Proceskosten en griffierecht
11. Omdat de rechtbank het beroep gegrond verklaart, bepaalt de rechtbank dat verweerder aan eiser het door hem betaalde griffierecht vergoedt.
12. De rechtbank veroordeelt verweerder in de door eiser gemaakte proceskosten. Deze kosten stelt de rechtbank op grond van het Besluit proceskosten bestuursrecht voor de door een derde beroepsmatig verleende rechtsbijstand vast op € 1.620,- (1 punt voor het indienen van het bezwaarschrift en 1 punt voor het verschijnen ter hoorzitting met een waarde per punt van € 269,-, 1 punt voor het indienen van het beroepschrift en 1 punt voor het verschijnen op de zitting, met een waarde per punt van € 541,- en een wegingsfactor 1).
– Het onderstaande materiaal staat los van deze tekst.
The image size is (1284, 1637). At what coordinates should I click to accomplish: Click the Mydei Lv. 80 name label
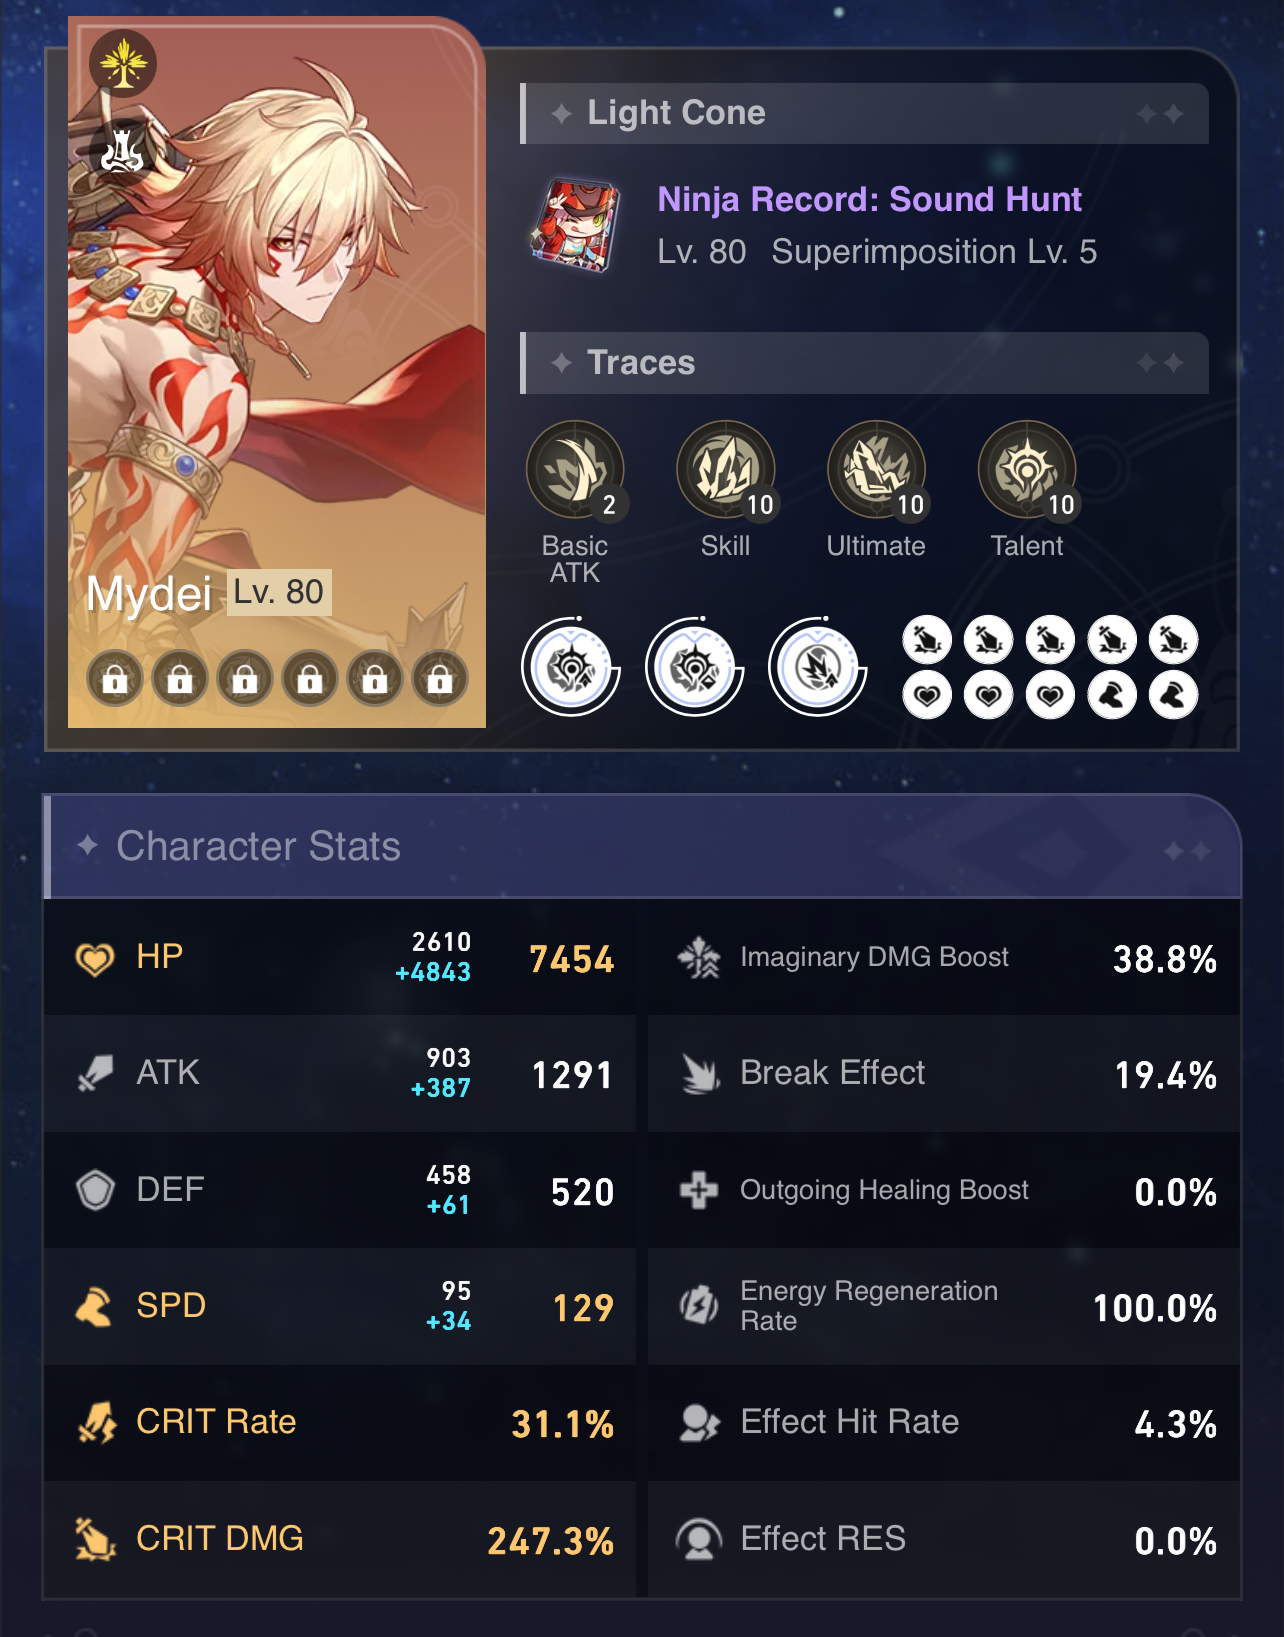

Daarnaast komen de kosten van het taxatierapport dat is opgesteld in de bezwaarfase voor vergoeding in aanmerking. De taxatiekosten stelt de rechtbank vast op € 128,26 (2 uur x € 53,- + 21% BTW). [1]

Beslissing

De rechtbank:
  • verklaart het beroep gegrond;
  • vernietigt de uitspraak op bezwaar;
  • stelt de waarde van de woning vast op € 275.000,- naar de waardepeildatum 1 januari 2020 en bepaalt dat de aanslag onroerendezaakbelasting dienovereenkomstig wordt verlaagd;
  • bepaalt dat deze uitspraak in de plaats treedt van de vernietigde uitspraak op bezwaar;
  • veroordeelt verweerder in de proceskosten van eiser tot een bedrag van € 1.748,26;
  • draagt verweerder op het betaalde griffierecht van € 49,- aan eiser te vergoeden.
Deze uitspraak is gedaan door mr. R.C. Moed, rechter, in aanwezigheid van I. Zallali, griffier. De beslissing is in het openbaar uitgesproken op 1 juni 2022.
griffier
rechter
Een afschrift van deze uitspraak is verzonden aan partijen op:

Bent u het niet eens met deze uitspraak?

Als u het niet eens bent met deze uitspraak kunt u binnen zes weken na de dag waarop deze uitspraak is verzonden hoger beroep instellen bij het gerechtshof Arnhem-Leeuwarden. Deze uitspraak is verzonden op de stempeldatum die hierboven staat.

Voetnoten

1.Richtlijn van de belastingkamer van de gerechtshoven inzake vergoeding van proceskosten bij WOZ-taxaties, Staatscourant 2018 nr. 28796.